February 21, 2021 5:33:41 am
Days after protests by journalists in Bastar division following a threat by Maoists, who accused them of corporate links, the ultras have released a letter and a press note appealing that the protests be stopped while stating that they advocate the freedom of press and none of the journalists will be harmed.
Journalists working in areas affected by Left Wing Extremism in Bastar plan to send a delegation to speak to the Maoists.
On Wednesday, the CPI (Maoist) Dakshin Sub Zonal Bureau issued a letter to the journalists, appealing to stop the protests and saying that any issue would be solved by talking. A press note was issued on Thursday by the Dandakaranya Special Zonal Committee spokesperson Vikalp. “We will find out the reality of the situation after listening to both sides… Due to technical errors, our meeting might take some time to be organised,” the note read. It stated that journalists working on the ground and for the people are welcome to roam around fearlessly in Dandakaranya.
This is the first time the Maoists have responded to a pushback after threats were issued to journalists.
“Years ago, Maoists had threatened and then killed a journalist. But this time, journalists from Bastar have taken a stand.

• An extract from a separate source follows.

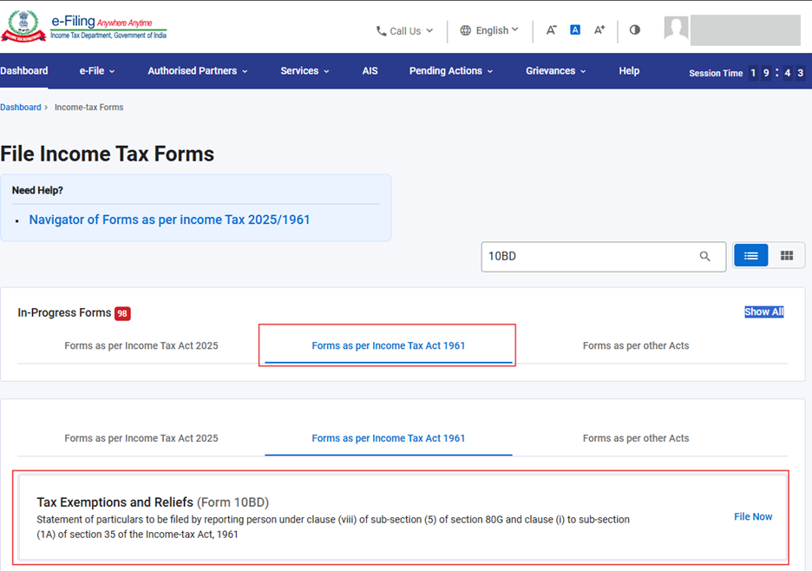The image size is (812, 571).
Task: Decrease font size with A- icon
Action: (x=551, y=30)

We are targeted by police and Maoists alike just for doing our work with honesty,” said Ganesh Mishra, among journalists in Bijapur district who were named in the press note released on February 9 by the CPI (Maoist) Dakshin Sub Zonal Bureau.
After Mishra was named in the press note along with Leeladhar Rathi, Farukh Ali and Shubhranshu Chaudhari, journalists from Bastar held a protest in Bijapur’s Gangaloor before holding a meeting in Jagdalpur, where it was decided that a delegation would go to speak to the Maoists.
Mishra, who has been receiving support from journalists and scholars, said, “We will decide our delegation and they will then give us time and place.”
Bastar IG P Sundarraj said the police are prepared to deal with threats. “The incident reflects the growing frustration and madness in the Naxal rank and file. Rattled by the losing ground, drying down of recruitment, disassociation of general mass in recent times, Maoists are thoroughly confused about what to do and what not to. Maoists have fallen prey to the typical ‘if you are not my friend then you are my enemy’ syndrome. This thought and behavior of Naxal leadership would prove to be the final nail in the coffin,” he said.